• [Instructions to follow]
Rewrite these lines with "scrollbar" changed to "scroll bar", leaving everything else the same.

• [Data supplied]
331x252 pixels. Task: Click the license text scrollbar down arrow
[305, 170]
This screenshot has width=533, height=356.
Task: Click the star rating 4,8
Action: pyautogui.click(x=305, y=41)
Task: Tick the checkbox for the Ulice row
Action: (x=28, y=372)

• [Exercise response]
331x252 pixels. Task: Click the license text scroll bar down arrow
[305, 170]
This screenshot has width=533, height=356.
Task: Click the star rating 4,8
Action: pyautogui.click(x=305, y=41)
Task: Tick the checkbox for the Ulice row
Action: (x=28, y=372)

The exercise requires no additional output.